Efforts in this space illustrate the increasing demand for disruptions. However, the existing markets are regional, non-standard, opaque, or very expensive. Maker’s Row is a market that only focuses on production in the US. Zilingo is focused on Southeast Asia, and has not been able to create an open and standardized market. Alibaba has created a market that stretches from China to Turkey, but does not have strong standards for inspecting factories. As a result, the quality of service is not reliable. Li & Fung, a large manufacturing intermediary, is trying to improve intermediary services, but conceals the identities of its factories from its brand partners, causing confusion when brands accidentally use factories that previously failed to work with. Cala offers a new technology platform for design assistance, factory sourcing, and task management. However, it is very expensive, imposing steep membership fees and 20 percent or more of revenue that cannot be set aside by new brands. In short, none of this market has enough appeal to create a “new normal” to depend on the brand.
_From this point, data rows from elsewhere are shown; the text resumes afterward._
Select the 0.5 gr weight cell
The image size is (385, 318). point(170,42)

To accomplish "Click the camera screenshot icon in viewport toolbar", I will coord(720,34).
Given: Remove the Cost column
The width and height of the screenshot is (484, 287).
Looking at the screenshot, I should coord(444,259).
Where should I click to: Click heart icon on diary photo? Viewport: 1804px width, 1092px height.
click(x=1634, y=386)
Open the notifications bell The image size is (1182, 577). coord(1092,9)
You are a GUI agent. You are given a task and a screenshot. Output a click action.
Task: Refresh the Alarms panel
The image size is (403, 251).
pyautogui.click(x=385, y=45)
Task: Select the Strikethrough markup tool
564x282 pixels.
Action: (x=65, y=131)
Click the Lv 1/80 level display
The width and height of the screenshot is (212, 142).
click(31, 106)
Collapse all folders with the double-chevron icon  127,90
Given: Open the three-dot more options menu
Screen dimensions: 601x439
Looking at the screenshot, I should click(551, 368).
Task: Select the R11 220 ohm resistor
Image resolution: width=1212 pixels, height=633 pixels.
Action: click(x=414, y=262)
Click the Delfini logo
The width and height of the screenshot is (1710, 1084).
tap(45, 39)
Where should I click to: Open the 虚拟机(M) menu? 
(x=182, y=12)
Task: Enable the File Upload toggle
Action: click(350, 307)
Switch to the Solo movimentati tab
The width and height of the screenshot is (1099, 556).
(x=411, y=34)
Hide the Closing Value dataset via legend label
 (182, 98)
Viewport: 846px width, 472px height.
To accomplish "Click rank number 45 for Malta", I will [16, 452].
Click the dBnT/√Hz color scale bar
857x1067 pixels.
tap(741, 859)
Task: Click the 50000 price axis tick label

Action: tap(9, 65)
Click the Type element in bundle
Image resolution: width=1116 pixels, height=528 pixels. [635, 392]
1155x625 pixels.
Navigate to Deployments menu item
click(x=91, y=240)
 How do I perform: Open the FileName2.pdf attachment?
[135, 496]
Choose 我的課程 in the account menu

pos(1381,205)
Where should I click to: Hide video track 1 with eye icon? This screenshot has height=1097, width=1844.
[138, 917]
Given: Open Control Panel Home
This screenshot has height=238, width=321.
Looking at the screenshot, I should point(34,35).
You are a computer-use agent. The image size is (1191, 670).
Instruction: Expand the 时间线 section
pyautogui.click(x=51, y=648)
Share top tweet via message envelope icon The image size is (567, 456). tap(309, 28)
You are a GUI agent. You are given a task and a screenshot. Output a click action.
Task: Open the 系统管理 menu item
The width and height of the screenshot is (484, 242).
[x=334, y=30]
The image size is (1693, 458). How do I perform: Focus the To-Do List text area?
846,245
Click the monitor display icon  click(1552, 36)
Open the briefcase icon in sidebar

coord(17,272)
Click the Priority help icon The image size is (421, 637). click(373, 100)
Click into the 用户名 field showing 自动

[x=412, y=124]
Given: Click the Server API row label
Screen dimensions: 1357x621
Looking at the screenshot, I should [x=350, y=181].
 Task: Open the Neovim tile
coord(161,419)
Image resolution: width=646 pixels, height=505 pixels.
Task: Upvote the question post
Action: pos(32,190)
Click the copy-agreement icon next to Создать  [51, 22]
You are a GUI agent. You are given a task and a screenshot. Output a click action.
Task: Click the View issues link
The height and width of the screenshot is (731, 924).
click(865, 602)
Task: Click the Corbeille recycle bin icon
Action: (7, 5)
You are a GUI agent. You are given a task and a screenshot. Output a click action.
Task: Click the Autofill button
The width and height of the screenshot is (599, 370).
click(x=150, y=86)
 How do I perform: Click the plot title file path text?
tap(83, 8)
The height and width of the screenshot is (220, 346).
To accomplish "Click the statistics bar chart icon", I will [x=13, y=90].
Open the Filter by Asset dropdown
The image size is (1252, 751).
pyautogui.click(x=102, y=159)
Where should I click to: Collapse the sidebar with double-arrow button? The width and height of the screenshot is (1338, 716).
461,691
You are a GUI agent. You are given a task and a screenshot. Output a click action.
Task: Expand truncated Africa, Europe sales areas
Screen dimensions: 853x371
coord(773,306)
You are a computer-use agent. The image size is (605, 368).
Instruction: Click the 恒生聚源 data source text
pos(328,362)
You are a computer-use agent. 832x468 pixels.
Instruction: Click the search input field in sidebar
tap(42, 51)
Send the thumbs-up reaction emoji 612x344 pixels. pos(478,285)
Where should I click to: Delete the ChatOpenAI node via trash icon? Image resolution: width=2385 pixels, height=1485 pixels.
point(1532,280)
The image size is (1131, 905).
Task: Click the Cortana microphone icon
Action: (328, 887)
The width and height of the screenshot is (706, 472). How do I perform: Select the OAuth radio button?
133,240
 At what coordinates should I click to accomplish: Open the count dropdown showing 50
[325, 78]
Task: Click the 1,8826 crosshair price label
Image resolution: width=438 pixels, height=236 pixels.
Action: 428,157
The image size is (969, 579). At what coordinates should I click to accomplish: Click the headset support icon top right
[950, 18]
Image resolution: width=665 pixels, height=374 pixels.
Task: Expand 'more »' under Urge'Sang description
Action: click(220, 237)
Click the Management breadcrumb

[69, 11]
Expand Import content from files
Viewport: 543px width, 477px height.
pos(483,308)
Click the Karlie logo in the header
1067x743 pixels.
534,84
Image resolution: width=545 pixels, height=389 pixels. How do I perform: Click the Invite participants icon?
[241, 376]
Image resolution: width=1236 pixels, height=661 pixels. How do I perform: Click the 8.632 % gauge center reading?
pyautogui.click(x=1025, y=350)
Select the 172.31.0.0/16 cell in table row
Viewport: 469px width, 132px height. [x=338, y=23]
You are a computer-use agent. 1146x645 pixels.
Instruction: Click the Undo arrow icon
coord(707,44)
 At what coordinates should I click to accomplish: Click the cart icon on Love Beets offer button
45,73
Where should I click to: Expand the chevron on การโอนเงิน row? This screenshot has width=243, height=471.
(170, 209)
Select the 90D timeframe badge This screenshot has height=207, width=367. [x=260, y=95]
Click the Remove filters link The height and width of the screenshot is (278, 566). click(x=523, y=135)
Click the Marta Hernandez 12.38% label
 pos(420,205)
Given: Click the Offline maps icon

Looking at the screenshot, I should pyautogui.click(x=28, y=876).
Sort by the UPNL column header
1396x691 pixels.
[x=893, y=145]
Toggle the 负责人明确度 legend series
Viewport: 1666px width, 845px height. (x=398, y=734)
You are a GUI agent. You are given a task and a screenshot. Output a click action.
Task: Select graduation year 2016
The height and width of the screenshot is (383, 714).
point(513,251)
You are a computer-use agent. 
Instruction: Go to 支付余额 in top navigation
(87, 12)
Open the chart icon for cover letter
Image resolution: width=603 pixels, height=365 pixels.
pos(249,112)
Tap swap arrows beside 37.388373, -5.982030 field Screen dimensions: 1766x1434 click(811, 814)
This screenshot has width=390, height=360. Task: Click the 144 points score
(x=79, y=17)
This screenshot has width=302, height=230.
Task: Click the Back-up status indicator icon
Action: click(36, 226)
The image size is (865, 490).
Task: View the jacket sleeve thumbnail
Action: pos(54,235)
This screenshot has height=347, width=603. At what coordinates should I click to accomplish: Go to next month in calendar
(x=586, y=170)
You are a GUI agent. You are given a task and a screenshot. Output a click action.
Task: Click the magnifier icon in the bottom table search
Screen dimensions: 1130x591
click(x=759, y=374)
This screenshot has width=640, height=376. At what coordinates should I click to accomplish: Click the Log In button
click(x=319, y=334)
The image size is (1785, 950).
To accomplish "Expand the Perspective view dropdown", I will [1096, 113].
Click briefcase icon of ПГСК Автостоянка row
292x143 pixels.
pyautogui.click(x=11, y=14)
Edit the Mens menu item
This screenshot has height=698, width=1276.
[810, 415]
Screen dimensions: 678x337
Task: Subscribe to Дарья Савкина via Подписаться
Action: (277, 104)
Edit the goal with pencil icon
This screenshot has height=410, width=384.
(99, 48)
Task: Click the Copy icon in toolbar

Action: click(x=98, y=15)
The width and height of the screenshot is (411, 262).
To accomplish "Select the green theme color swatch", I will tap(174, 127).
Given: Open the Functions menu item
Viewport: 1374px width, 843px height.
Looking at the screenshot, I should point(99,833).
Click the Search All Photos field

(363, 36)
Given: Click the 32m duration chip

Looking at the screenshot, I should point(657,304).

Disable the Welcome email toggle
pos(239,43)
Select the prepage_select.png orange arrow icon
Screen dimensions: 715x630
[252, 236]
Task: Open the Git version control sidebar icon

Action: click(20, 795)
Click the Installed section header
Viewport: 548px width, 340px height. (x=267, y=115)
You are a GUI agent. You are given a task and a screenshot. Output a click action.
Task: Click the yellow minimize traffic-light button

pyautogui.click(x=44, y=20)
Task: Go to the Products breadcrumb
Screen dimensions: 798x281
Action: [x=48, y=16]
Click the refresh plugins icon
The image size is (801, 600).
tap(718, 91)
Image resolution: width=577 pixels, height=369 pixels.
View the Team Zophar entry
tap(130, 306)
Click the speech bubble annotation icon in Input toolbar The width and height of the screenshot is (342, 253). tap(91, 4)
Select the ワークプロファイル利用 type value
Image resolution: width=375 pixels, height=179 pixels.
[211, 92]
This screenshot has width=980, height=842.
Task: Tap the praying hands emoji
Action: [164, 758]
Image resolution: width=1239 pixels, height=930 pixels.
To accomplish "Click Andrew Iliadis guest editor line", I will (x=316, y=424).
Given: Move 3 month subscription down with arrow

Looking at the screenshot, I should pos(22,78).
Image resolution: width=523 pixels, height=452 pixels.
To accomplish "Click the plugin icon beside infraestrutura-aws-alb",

Now it’s time for markets that are global, standard, transparent and affordable so they can foster the accessibility desired by small brands and the flexibility needed by big brands. With Covid-19, the importance of supply chain flexibility becomes clear. Factory turn off; item not made. Shipments are slowing down, and items are more difficult to receive. This is the first time this has happened in China. Then Italy. Then US. Three strongholds of global soft goods production.
This problem will not disappear in the near future. That is also not new. Even before Covid-19, producers struggled to match their supply chains with tariff wars. Year after year, production managers who work with Chinese factories plan to reduce productivity during the Lunar New Year holiday. Factors ranging from economic development to natural disasters also threaten sensitive shipping schedules. Amid these challenges, can market solutions be the key to helping an ancient and struggling industry rise?
Maxine Lim is an MBA Candidate at the Stanford Graduate School of Business and a former technology entrepreneur and product manager.
Becca O’Leary is an MBA Candidate at the Stanford Graduate School of Business and a former trader at Urban Outfitters and Saks Off Fifth.